Petite, elle a appris à guetter les signes de ce qu'on cache. C'est dans le corps que cela a lieu. Et cela se reflète aussi, partout autour. Les mots ne viennent qu'après. Ou pas.
Pourquoi la vie des uns ne pourrait-elle pas éclairer celles des autres ? Sinon c'est quoi une société.
Ainsi chacun observe l'autre et on ne sait jamais ce qui de nous sera retenu, à notre insu.
Au creux des paumes c'est déjà tout le corps qui se donne.
Il y a des histoires sous chaque pierre de la route mais on ne soulève pas chaque pierre de la route.
L'amour on ne devrait jamais l'enfermer, ni dans les bouches, ni dans les coeurs. C'est trop vaste.
J'ai toujours compris les errants. Les yeux captent une chose du paysage, une autre, une autre encore. Tout est nouveau. Toujours. On se refait.
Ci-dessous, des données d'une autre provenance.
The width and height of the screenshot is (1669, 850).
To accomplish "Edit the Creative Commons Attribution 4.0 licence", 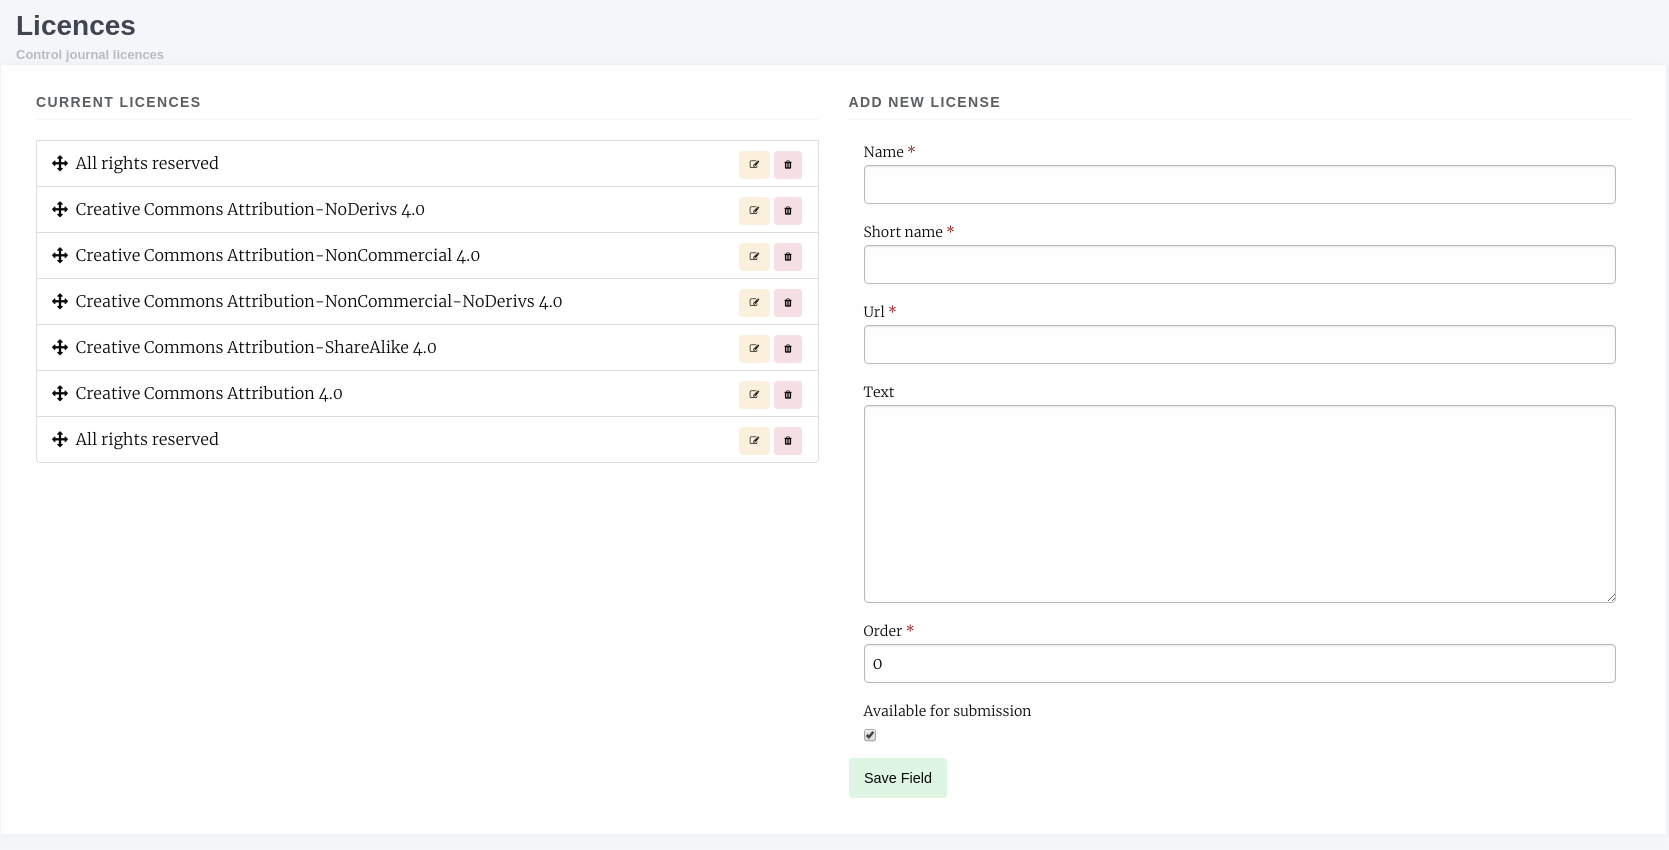I will click(x=754, y=395).
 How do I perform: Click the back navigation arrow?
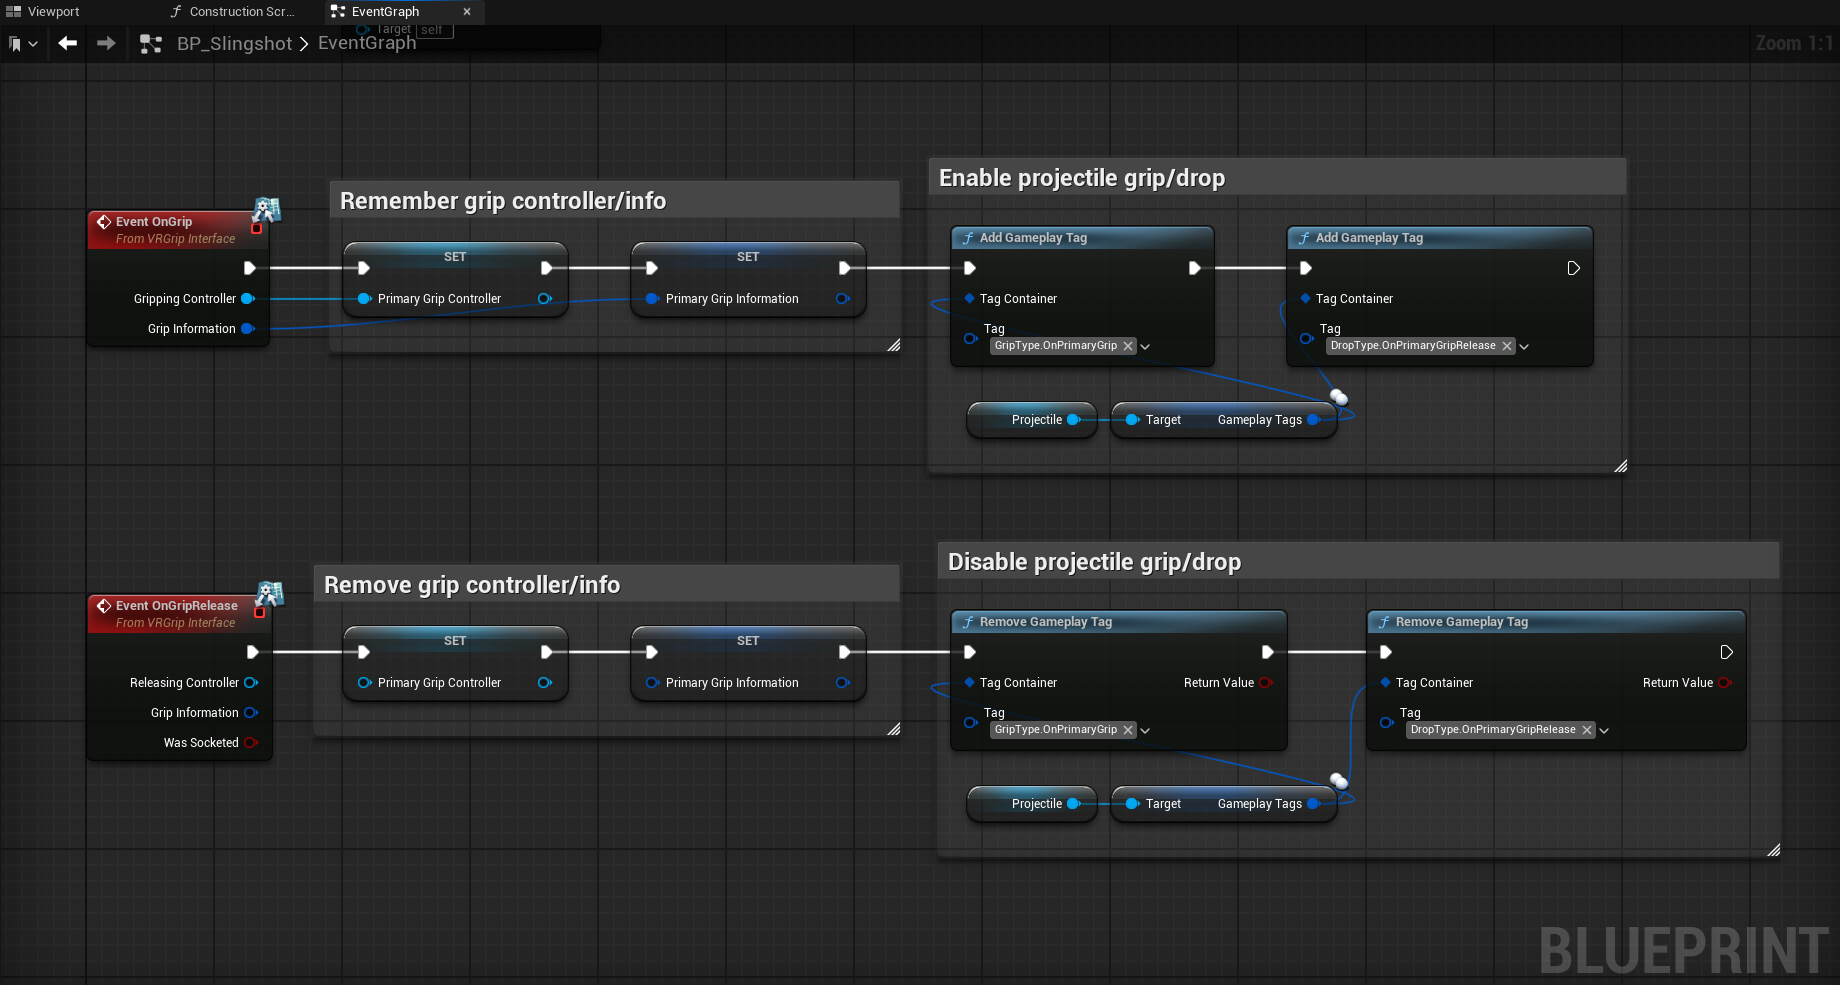[x=67, y=43]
J'écris des mots. Pour que lève la pâte qui multiplierait autre chose. Pour que le sang batte fort. Vivant. Je suis sûre qu'avec des mots on vit.
Je veux bien risquer ma vie, toute ma vie, pour la parole juste. La vraie. Celle qui met en péril le monde.
Elle veut se réduire. Concentrée, il faut respirer le moins possible. C'est une tentative d'amenuisement. Une de plus. Quand on ne peut pas réduire le monde, on se réduit soi-même. Mais on ne disparaît pas si facilement.